## Trecho do texto
====
Em uma jornada marcada por superação e resiliência, Jéssica Martinelli, de 33 anos, transformou sua história de dor em um instrumento de cura e inspiração para milhares de pessoas. Após enfrentar anos de abuso na infância e um longo e desgastante processo judicial, ela decidiu compartilhar sua experiência em um livro e seguir a carreira de policial, com o objetivo de ajudar outras vítimas a encontrarem justiça e paz.
O livro, intitulado A Calha, foi escrito ao longo de cinco meses intensos e lançado no ano passado. A obra narra a trajetória da autora, desde os primeiros sinais de abuso até o momento em que ela mesma, como policial, prendeu o agressor. O objetivo do livro é claro: fazer com que as vítimas se identifiquem, entendam que não têm culpa do que aconteceu e encontrem forças para buscar a cura.
====
## Amostra dos dados
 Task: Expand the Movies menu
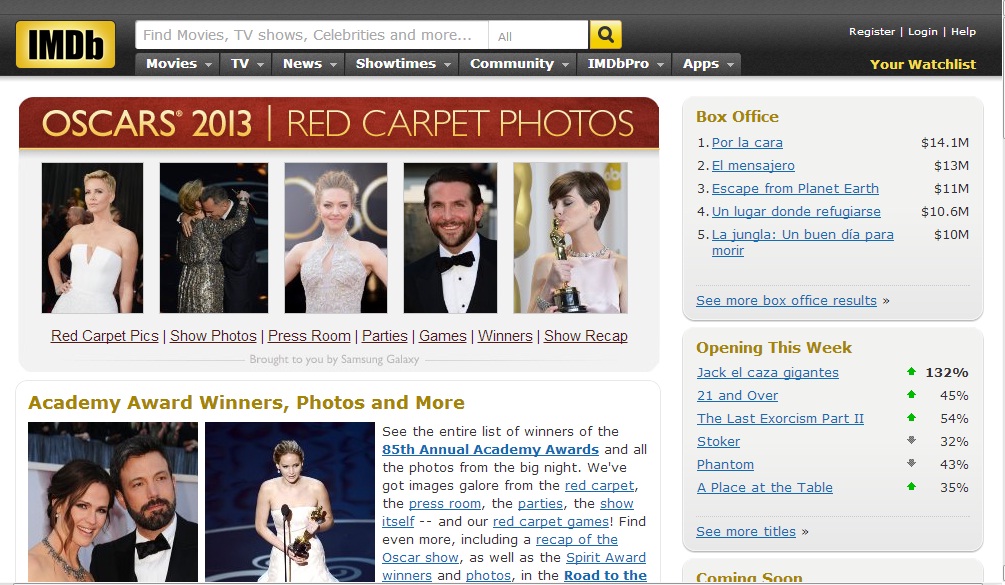click(179, 64)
====
## O que se pede
No texto sobre a trajetória de Jéssica Martinelli, em quanto tempo foi escrito o livro A Calha? As linhas não têm papel nenhum nesta tarefa.

## O resultado
Em cinco meses.